Precisamente en las fisuras por desgaste esto se ha estudiado con especial detalle: extirpar por artroscopia parte del menisco en personas de mediana edad y mayores no aportó ventaja frente a un programa de ejercicio bien dirigido. Si la rodilla no se bloquea, no hay prisa por el quirófano.
La cirugía se necesita cuando hay un problema mecánico: rodilla bloqueada, rotura grande cuyo fragmento se desplaza dentro de la articulación, fallos repetidos de la pierna o una rehabilitación bien hecha que no ha dado resultado. Hay dos opciones. La sutura conserva el tejido y es preferible cuando la rotura es reciente y está en la zona con riego sanguíneo, aunque obliga a un régimen prudente y largo. La extirpación parcial de la parte dañada alivia antes, pero deja menos menisco.
Ni las pastillas ni las infiltraciones logran que un cartílago roto vuelva a unirse. Los llamados condroprotectores no actúan sobre un desgarro, y una infiltración de corticoides puede calmar la inflamación, pero no resuelve el obstáculo mecánico.
Recuperación y qué pasa después
Con tratamiento sin cirugía la rodilla suele calmarse en un plazo de unas semanas a tres meses. Tras una extirpación parcial se camina casi enseguida y se vuelve al deporte en torno a mes y medio. Tras una sutura el régimen es más estricto: limitación de la flexión y del apoyo, muletas, órtesis, y la actividad plena llega al cabo de varios meses. Esa diferencia de plazos es el precio del tejido conservado.
A largo plazo lo que más cuenta es cuánto menisco queda: cuanto menos se haya retirado, menor es el riesgo de artrosis de rodilla con los años. En ese riesgo influye además lo que depende de usted, el peso corporal y la fuerza de los músculos del muslo.
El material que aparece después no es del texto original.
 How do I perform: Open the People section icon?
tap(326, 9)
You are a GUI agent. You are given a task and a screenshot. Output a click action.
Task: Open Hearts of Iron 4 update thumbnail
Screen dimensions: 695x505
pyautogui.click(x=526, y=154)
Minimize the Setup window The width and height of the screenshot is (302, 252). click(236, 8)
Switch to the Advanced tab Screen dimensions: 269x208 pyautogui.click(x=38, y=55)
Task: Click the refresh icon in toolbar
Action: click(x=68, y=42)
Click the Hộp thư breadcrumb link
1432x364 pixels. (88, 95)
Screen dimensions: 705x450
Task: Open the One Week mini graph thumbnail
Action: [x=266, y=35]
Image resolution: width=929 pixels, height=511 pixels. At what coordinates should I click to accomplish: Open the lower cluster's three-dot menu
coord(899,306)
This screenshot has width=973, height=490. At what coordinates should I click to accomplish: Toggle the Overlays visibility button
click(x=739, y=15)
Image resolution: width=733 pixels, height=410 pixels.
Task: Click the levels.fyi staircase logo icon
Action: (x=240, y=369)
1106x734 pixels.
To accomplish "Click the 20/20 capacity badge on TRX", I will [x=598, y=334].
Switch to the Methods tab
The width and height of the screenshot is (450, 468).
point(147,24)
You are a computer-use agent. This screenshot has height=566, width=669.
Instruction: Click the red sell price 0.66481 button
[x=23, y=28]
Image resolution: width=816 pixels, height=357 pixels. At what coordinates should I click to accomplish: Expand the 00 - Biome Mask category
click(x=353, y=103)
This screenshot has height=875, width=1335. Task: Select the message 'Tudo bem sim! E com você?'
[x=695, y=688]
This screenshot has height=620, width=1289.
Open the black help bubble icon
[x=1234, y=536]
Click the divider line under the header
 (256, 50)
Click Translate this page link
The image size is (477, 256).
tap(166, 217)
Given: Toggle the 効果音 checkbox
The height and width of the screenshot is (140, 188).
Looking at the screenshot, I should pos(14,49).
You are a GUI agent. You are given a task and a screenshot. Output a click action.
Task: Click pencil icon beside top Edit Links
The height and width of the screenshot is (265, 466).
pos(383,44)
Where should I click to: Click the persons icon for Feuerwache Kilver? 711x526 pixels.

Después de una operación hay que contactar con el médico sin demora si aparece fiebre, si la articulación se hincha y se calienta cada vez más, si duele y se hincha la pantorrilla o si surge falta de aire repentina o dolor en el pecho.
Consulta en línea
La consulta a distancia sirve muy bien para la primera pregunta, la de fondo: con qué está usted lidiando y adónde acudir. A partir del mecanismo de la lesión, de la rapidez con que apareció la hinchazón y de la presencia de bloqueo o chasquidos, el médico valora si el cuadro apunta al menisco, si hace falta una prueba de imagen y en qué orden. Grabe un vídeo corto flexionando y estirando la rodilla y mida el perímetro de ambas piernas en el mismo punto: la diferencia en centímetros habla tanto de la hinchazón como de la pérdida de músculo.
La conversación también es útil más adelante: entender el informe de la resonancia, sopesar la cirugía propuesta, distinguir qué aporta la sutura y qué la extirpación, y ordenar el plan de ejercicios de las próximas semanas. El límite es evidente: por una pantalla no se palpa la articulación ni se realizan las maniobras, y la decisión quirúrgica se toma tras una exploración presencial.
Este material es informativo y no sustituye la consulta médica.